A service can be partially available (some instances healthy, some not). Design for this.

Synchronous Cascades

Service A calls B calls C calls D… If any service is slow, the whole chain is slow. Use async messaging where possible.

Lessons Learned

Embrace Async: Synchronous calls create tight coupling and cascading failures. Use message queues where possible.

Design for Failure: Every remote call will fail eventually. Handle it gracefully.

Observability is Essential: You can’t debug distributed systems without good logging, metrics, and tracing.

Start Simple: Don’t build Netflix-scale from day one. Start with simple patterns and add complexity as needed.

Test Failure Scenarios: Chaos engineering - randomly kill services in test environments to verify resilience.

Conclusion

Distributed systems are hard. These patterns help, but they’re not silver bullets. Each pattern has tradeoffs.

The key is understanding the failure modes of distributed systems and designing for them:

  • Network partitions
  • Service failures
  • Latency spikes
  • Data inconsistency
  • Partial failures

Use these patterns as tools in your toolbox.
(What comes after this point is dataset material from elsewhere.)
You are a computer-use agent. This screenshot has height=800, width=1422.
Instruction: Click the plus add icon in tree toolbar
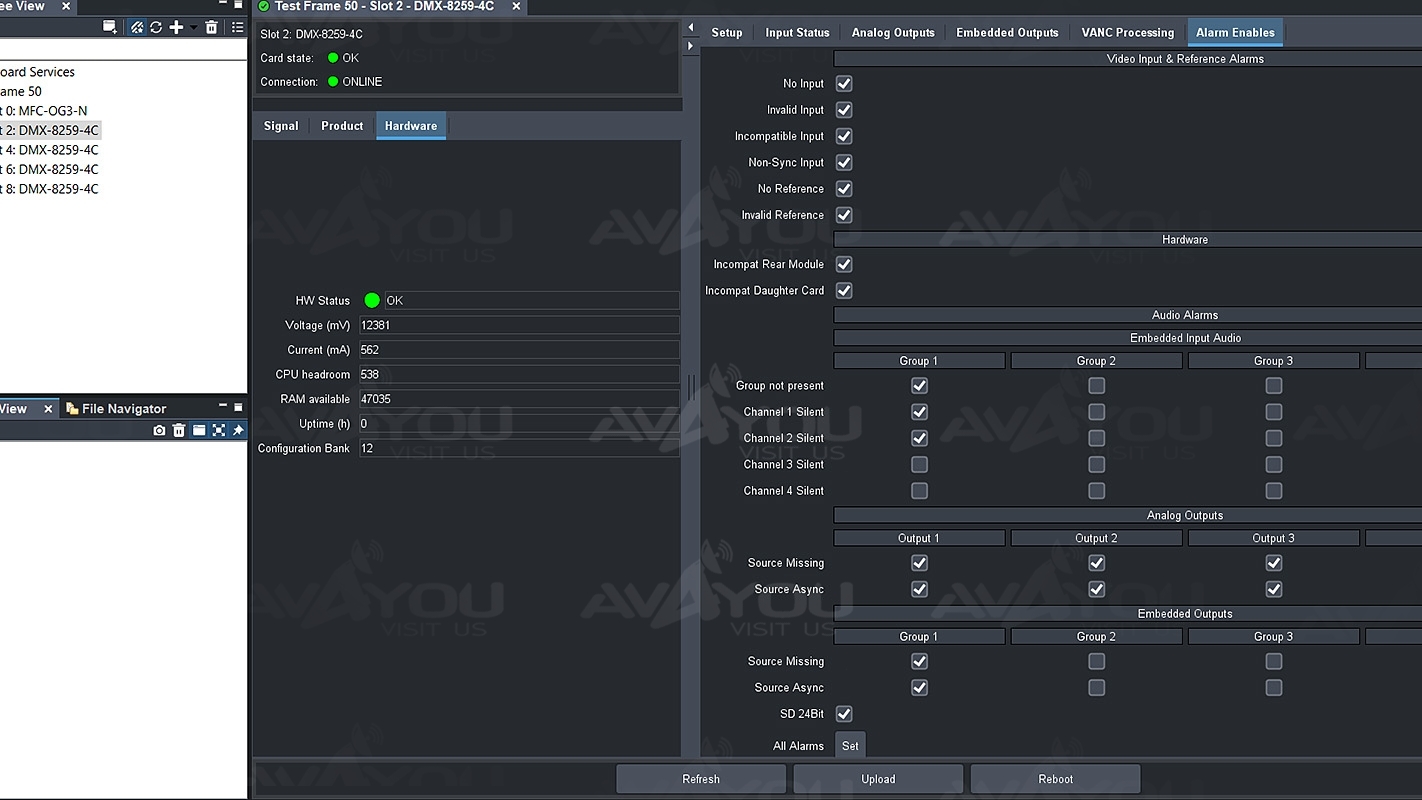[176, 27]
Apply them where they make sense. Don’t over-engineer.

Most importantly: test your system under failure conditions. Kill services randomly. Introduce latency. Simulate network partitions. See what breaks and fix it.

Building reliable distributed systems is an iterative process. Start simple, measure, learn, improve.

In future posts, I’ll dive deeper into specific topics: consistency models, consensus algorithms, and chaos engineering practices.

The journey to mastering distributed systems is long, but it’s worth it. These are the systems of the future.

Stay resilient!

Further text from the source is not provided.